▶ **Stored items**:
------------------------------

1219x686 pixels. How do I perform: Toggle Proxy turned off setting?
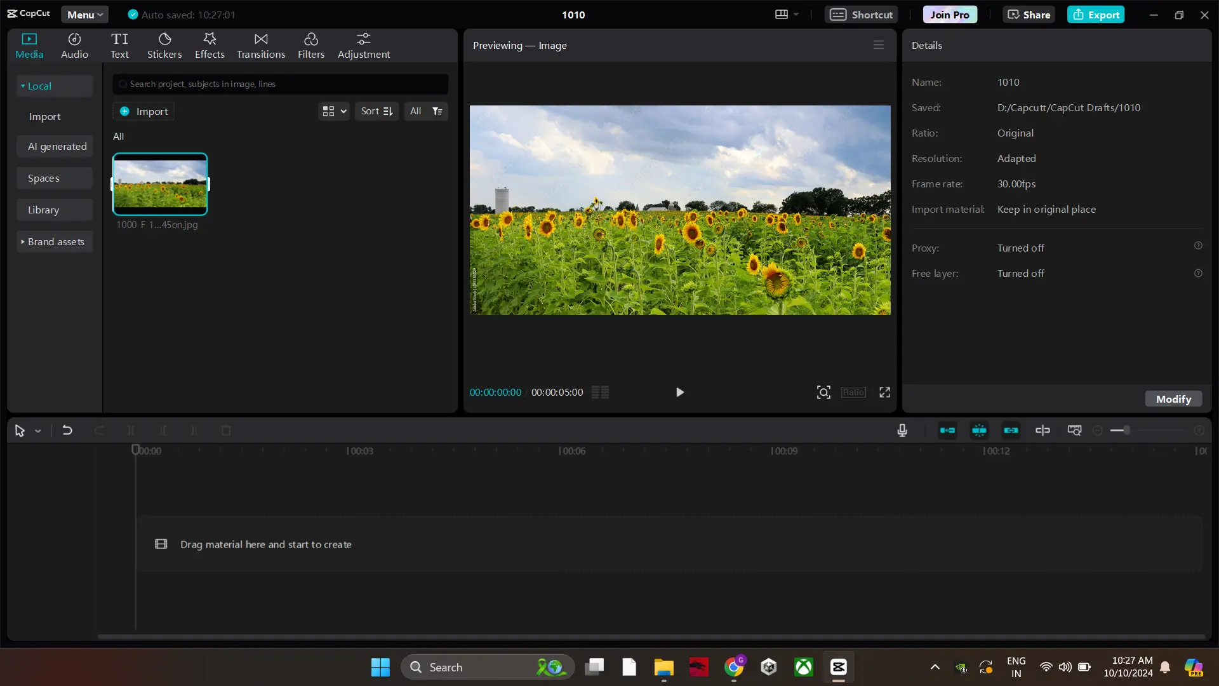(x=1022, y=247)
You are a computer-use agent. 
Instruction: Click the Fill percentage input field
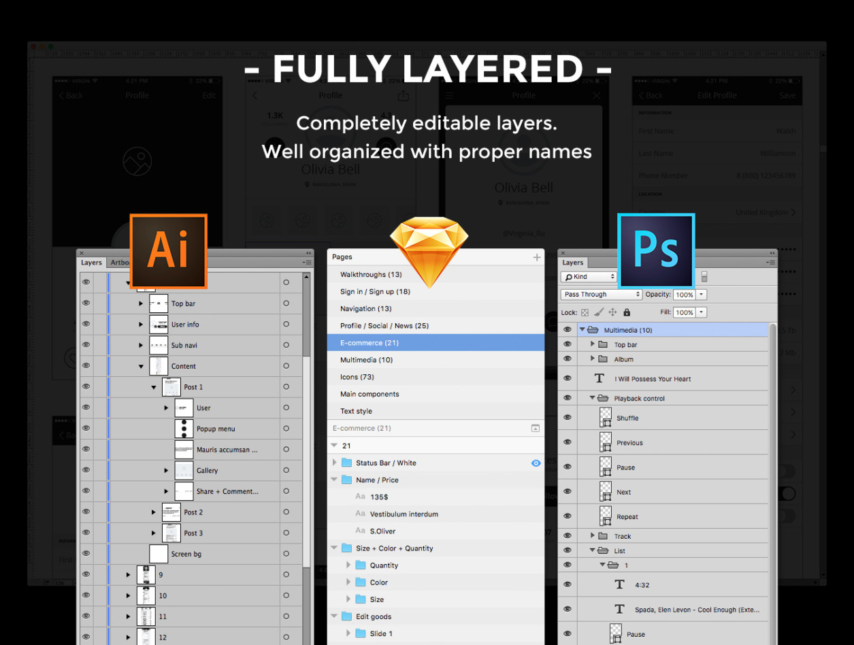[x=684, y=313]
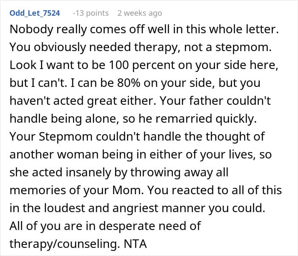Image resolution: width=298 pixels, height=256 pixels.
Task: Click the word "insanely" in the comment
Action: (x=75, y=172)
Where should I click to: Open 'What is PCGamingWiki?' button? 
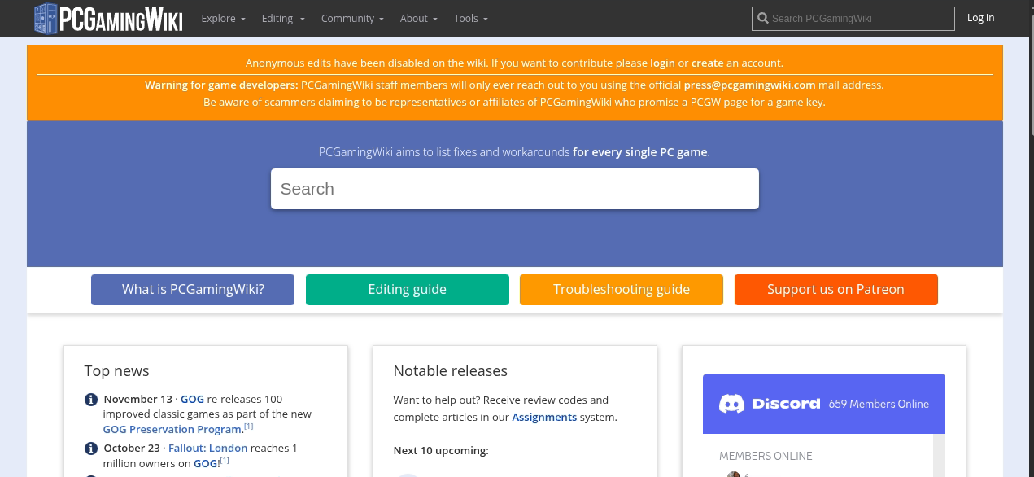point(193,290)
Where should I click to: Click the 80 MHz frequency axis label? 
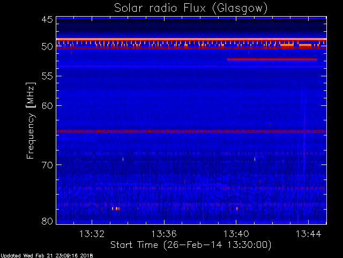coord(47,221)
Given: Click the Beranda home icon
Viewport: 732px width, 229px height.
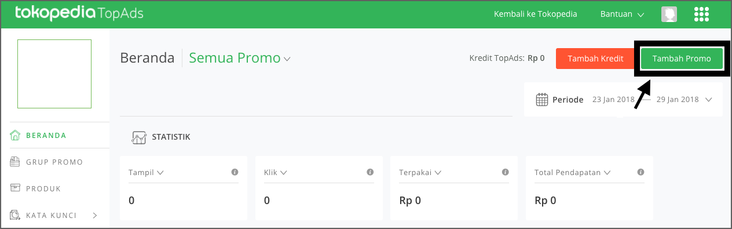Looking at the screenshot, I should pyautogui.click(x=16, y=136).
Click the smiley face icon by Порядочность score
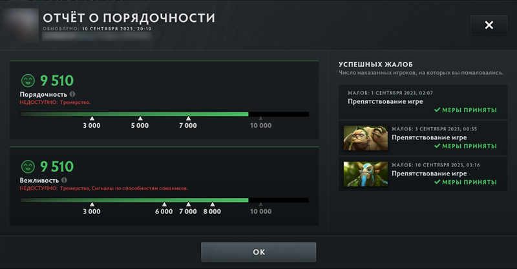This screenshot has height=269, width=517. click(x=28, y=81)
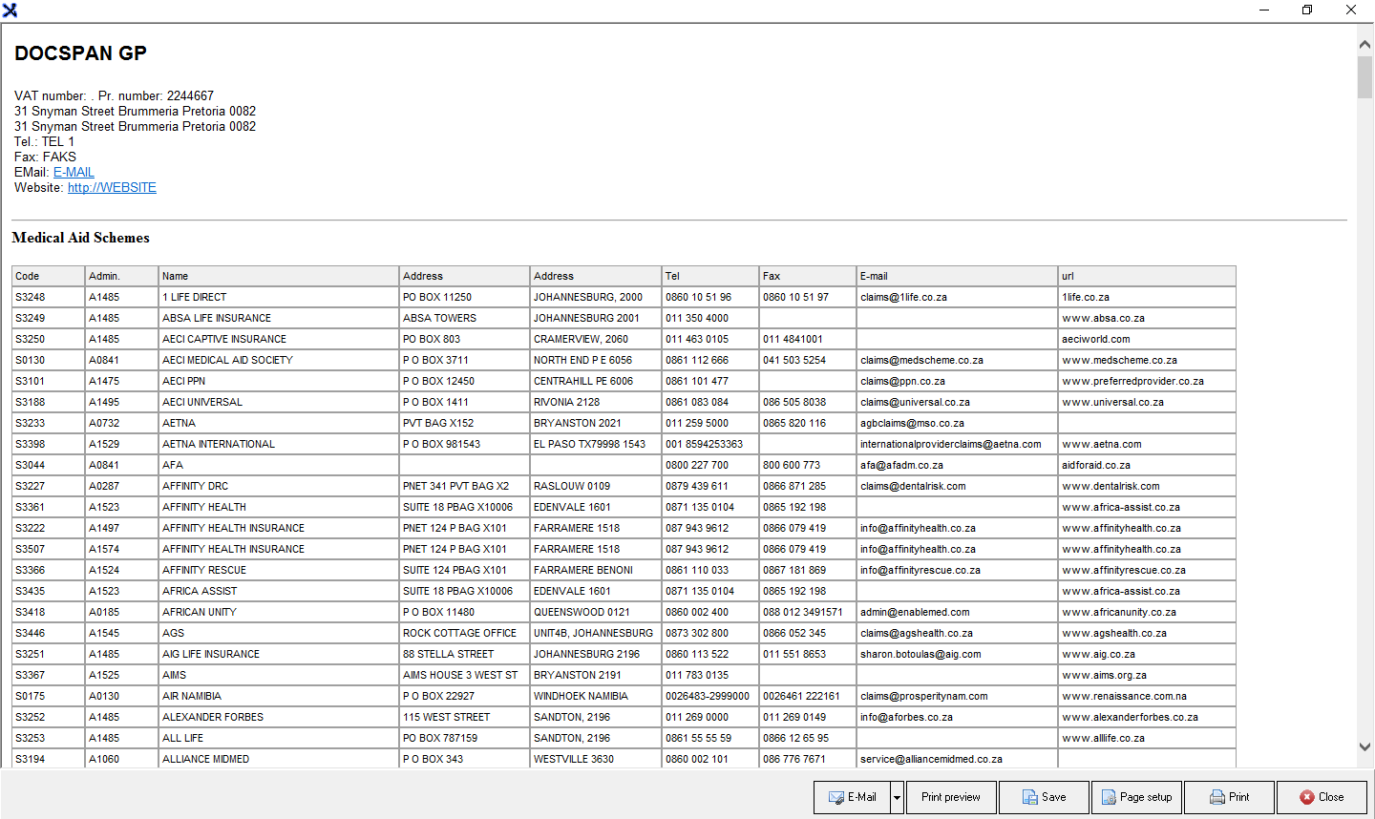Select the Name column header
Image resolution: width=1375 pixels, height=819 pixels.
click(278, 276)
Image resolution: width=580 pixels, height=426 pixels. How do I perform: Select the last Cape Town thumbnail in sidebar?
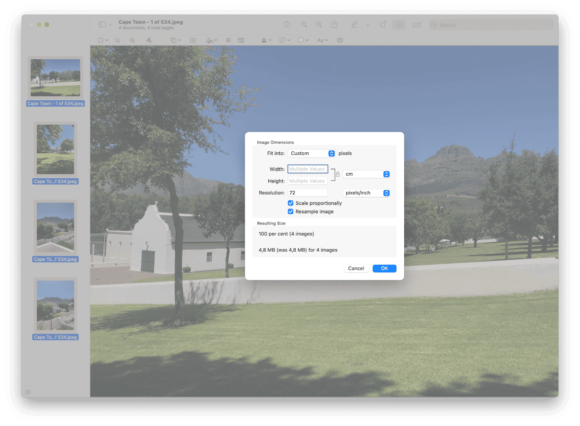pyautogui.click(x=55, y=305)
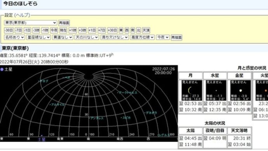Click the -7日 button
Image resolution: width=268 pixels, height=151 pixels.
pyautogui.click(x=19, y=30)
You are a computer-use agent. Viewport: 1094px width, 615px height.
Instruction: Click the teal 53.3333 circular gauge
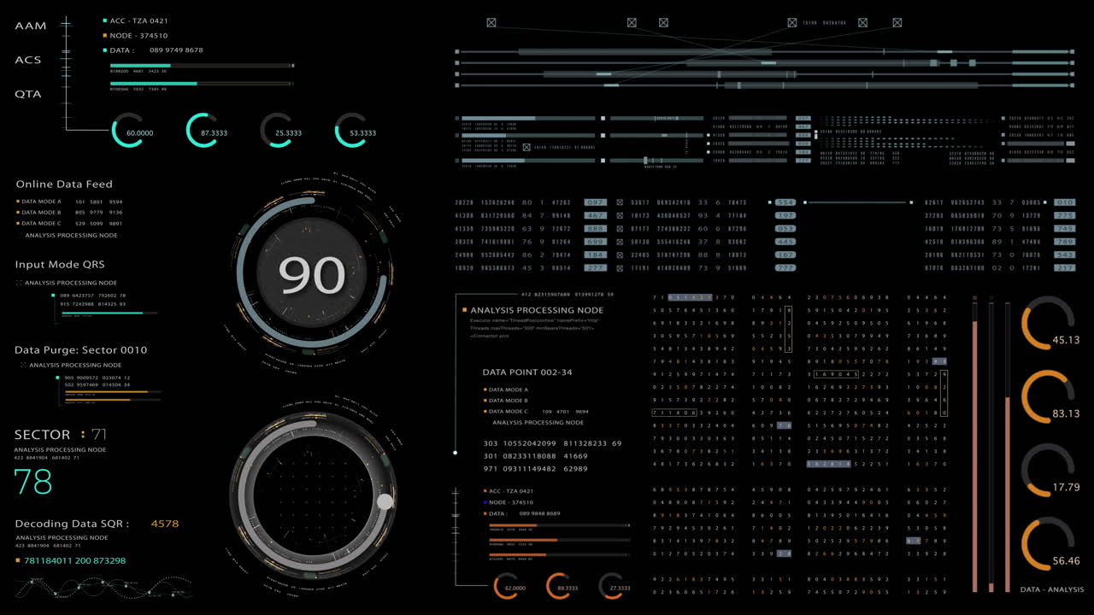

------------------------------

▶ **WORK TO BE COMPLETED**: The answer must be every line of the records above that holds the word "computer".

▶ **SOLUTION**:
You are a computer-use agent. 
You are a computer-use agent. Viewport: 1094px width, 615px height.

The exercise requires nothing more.